- Task to carry out: The answer should hold only the lines from the one containing "This screenshot has width=1201, height=711." through the one containing "the 快速会议 (Quick" in the entries below, copied exactly, without pictures.

- Exercise input:
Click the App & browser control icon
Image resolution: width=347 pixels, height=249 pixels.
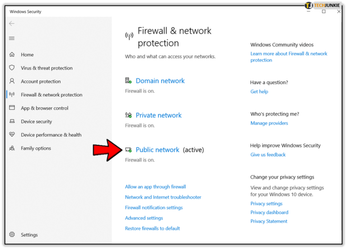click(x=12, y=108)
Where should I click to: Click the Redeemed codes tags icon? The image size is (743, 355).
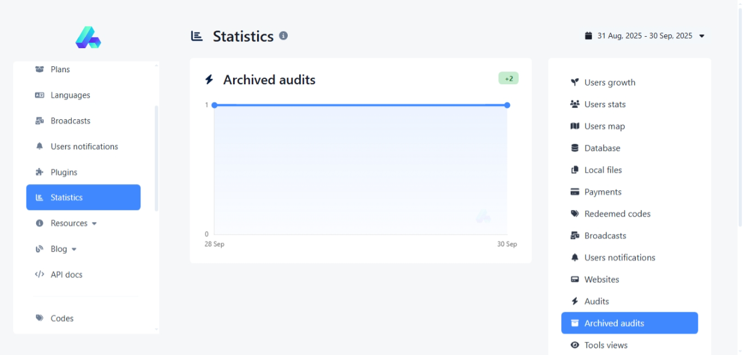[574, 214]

* * *

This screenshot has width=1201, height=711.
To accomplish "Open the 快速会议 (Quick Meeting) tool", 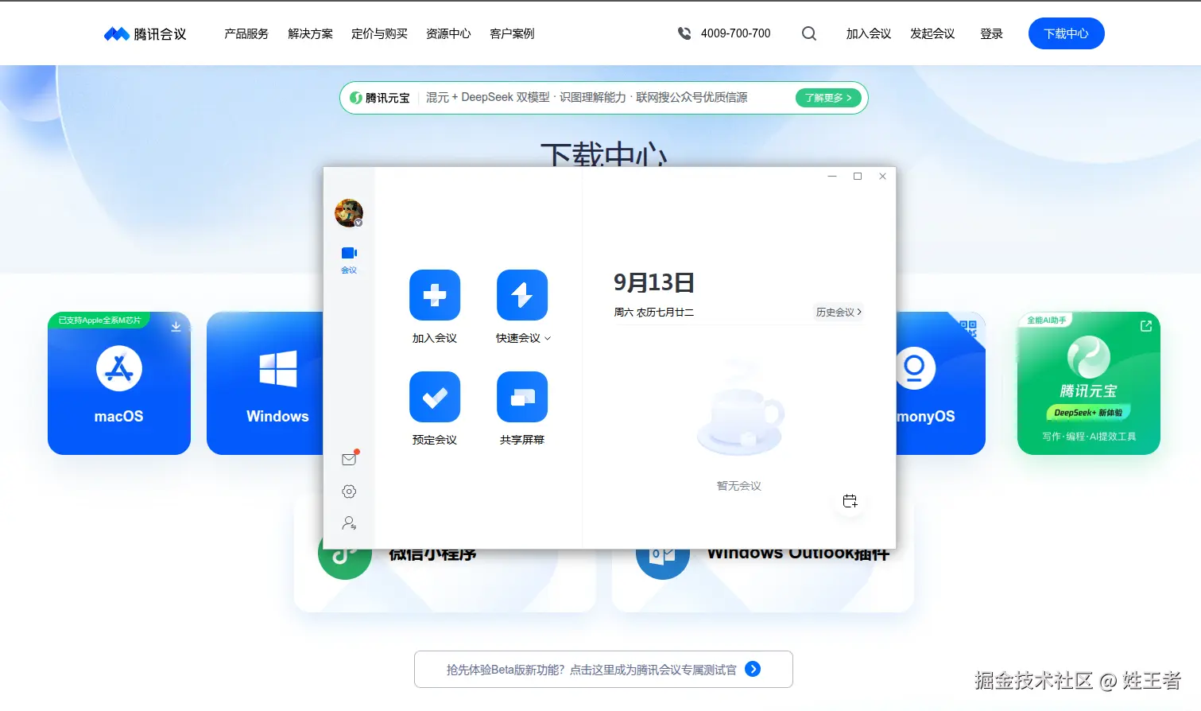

==

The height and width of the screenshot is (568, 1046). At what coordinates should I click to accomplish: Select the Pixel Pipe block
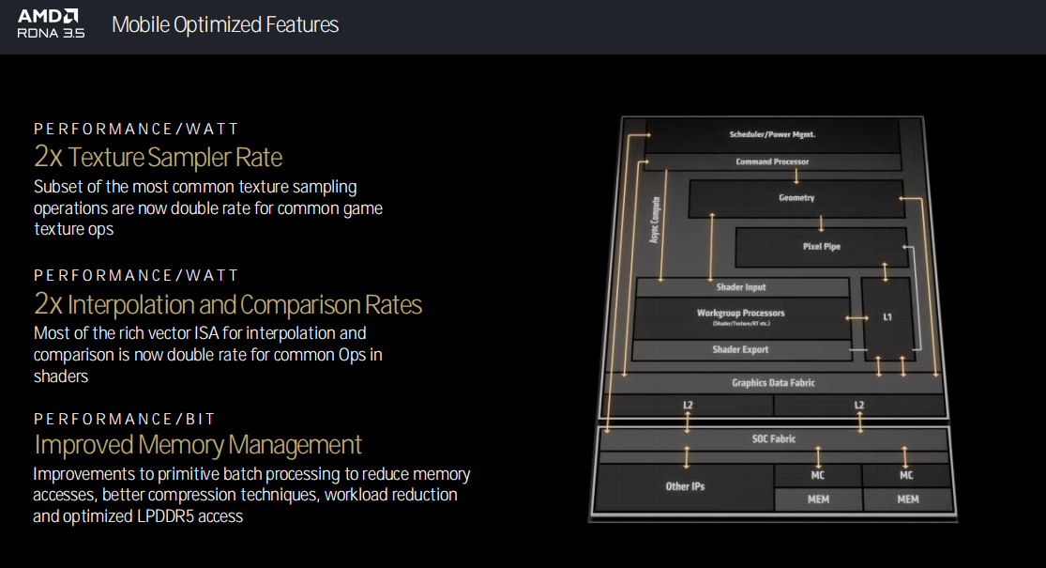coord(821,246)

- Task answer:
This screenshot has width=1201, height=711.
To accomplish "Open the 快速会议 (Quick Meeting) tool", 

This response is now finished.